3: Transparenz und Nachvollziehbarkeit sicherstellen
Der Einsatz von KI in einem Unternehmen darf niemals eine Black Box sein. Die Gründe für jede Aktion müssen transparent sein, damit jeder IT-Mitarbeitende den Kontext der Entscheidungsfindung nachvollziehen und die Schritte nachverfolgen kann, die zu diesen Aktionen geführt haben. Ebenso sollten Eingaben und Ausgaben für jede Aktion protokolliert und zugänglich sein. Das verschafft Unternehmen einen Überblick über die Logik, die dem Handeln eines KI-Agenten zugrunde liegen. Diese Transparenz ist besonders wichtig, um auftretende Probleme schnell zu beheben und sie in Zukunft gar zu vermeiden.
Fazit: Sicherheit ist die Basis für den Erfolg von KI-Agenten
Der Einsatz von KI-Agenten hat sich in großen Unternehmen bereits etabliert, denn sie bieten ein enormes Potenzial zur Beschleunigung und Verbesserung bestehender Prozesse.
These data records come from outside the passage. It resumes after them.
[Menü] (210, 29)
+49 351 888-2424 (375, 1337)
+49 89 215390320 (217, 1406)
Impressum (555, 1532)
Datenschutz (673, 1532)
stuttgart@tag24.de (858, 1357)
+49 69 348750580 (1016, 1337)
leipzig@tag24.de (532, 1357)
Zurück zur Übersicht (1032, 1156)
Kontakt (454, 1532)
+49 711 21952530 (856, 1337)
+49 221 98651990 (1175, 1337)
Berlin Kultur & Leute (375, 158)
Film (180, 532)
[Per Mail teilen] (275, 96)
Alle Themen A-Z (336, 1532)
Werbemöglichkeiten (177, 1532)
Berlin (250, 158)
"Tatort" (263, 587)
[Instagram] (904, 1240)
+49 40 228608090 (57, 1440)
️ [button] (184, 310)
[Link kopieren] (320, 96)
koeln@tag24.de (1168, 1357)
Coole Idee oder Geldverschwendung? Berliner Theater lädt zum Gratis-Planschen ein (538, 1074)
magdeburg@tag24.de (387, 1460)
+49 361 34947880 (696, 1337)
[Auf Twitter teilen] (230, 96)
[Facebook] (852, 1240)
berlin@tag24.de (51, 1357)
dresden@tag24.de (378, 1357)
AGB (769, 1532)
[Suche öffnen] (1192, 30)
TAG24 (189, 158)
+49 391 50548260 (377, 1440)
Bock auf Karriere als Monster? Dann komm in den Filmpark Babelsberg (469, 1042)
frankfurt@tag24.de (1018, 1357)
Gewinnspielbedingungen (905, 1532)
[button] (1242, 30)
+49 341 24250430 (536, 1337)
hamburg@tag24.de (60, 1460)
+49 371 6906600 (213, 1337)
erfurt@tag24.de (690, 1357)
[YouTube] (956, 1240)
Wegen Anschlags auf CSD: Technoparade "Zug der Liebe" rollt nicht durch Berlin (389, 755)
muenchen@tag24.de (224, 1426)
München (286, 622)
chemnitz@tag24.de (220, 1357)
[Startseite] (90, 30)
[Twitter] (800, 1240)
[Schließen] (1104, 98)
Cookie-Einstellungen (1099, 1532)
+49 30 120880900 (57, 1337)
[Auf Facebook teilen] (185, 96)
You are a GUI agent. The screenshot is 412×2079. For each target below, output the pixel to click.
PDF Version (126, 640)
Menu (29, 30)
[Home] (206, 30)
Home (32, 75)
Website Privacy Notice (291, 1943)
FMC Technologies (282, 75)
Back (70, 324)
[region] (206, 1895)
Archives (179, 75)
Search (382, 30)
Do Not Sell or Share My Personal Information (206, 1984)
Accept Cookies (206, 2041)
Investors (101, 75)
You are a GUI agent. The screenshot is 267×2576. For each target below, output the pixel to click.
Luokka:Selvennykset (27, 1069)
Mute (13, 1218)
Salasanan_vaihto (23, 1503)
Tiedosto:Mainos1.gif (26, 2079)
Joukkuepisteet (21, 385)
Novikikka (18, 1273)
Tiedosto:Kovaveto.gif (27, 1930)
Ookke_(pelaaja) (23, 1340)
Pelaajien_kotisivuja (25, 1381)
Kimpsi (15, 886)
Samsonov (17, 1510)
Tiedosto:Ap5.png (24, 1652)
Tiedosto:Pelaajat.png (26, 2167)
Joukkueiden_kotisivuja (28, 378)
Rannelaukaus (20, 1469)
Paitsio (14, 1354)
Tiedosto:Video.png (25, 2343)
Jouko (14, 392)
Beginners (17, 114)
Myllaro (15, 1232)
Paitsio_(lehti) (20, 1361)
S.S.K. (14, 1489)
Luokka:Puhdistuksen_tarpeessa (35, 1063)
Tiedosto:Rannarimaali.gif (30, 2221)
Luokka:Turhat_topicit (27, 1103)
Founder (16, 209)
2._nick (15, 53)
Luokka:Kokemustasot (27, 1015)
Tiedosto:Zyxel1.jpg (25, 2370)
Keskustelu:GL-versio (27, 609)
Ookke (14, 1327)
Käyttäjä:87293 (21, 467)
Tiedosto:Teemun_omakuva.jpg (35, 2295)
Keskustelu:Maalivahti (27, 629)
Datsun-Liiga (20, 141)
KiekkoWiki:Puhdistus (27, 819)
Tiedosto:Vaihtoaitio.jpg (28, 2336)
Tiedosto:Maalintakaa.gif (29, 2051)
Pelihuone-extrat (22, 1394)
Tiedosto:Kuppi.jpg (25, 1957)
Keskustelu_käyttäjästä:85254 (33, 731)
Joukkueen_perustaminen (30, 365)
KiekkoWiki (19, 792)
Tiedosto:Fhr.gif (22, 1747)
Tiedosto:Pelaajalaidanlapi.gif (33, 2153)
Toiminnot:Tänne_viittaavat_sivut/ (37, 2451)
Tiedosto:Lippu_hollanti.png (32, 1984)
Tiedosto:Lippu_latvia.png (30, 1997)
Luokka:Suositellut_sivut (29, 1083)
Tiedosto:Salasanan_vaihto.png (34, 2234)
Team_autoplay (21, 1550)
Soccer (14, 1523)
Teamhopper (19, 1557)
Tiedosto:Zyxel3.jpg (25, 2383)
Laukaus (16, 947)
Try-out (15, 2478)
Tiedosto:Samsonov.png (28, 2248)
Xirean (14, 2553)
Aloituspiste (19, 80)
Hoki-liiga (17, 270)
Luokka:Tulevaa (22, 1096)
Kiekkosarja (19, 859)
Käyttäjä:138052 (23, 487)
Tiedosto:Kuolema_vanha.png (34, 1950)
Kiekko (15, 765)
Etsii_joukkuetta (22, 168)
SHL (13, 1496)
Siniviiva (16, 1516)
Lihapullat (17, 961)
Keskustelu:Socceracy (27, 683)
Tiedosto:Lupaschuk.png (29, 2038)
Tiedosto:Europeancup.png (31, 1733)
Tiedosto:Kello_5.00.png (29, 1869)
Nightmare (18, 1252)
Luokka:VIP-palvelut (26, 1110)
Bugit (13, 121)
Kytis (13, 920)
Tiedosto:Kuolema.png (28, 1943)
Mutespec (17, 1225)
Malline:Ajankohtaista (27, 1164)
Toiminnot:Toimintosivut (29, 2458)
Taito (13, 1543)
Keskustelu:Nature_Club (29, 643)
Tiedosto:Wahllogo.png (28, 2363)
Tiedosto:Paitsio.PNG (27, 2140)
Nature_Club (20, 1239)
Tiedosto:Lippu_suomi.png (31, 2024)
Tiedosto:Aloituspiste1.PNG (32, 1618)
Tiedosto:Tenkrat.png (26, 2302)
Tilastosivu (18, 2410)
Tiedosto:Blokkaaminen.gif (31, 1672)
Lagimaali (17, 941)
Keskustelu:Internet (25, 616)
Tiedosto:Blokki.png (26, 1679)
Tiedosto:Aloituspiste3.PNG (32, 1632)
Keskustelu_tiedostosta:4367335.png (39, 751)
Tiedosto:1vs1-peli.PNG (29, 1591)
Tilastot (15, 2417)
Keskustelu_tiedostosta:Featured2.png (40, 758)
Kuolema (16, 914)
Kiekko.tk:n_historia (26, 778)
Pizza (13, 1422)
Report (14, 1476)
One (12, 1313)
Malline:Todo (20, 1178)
Neben dem Produktivitätsgewinn müssen allerdings auch die Risiken berücksichtigt werden, die sich aus ihrem Einsatz ergeben. Für Unternehmen ist es deshalb unabdingbar, sowohl der Sicherheit als auch einer starken Governance höchste Priorität einzuräumen. Konkret bedeutet das: Systeme zu etablieren, die die Performance der KI-Agenten messen und bei Problemen wirkungsvolle Maßnahmen ergreifen können.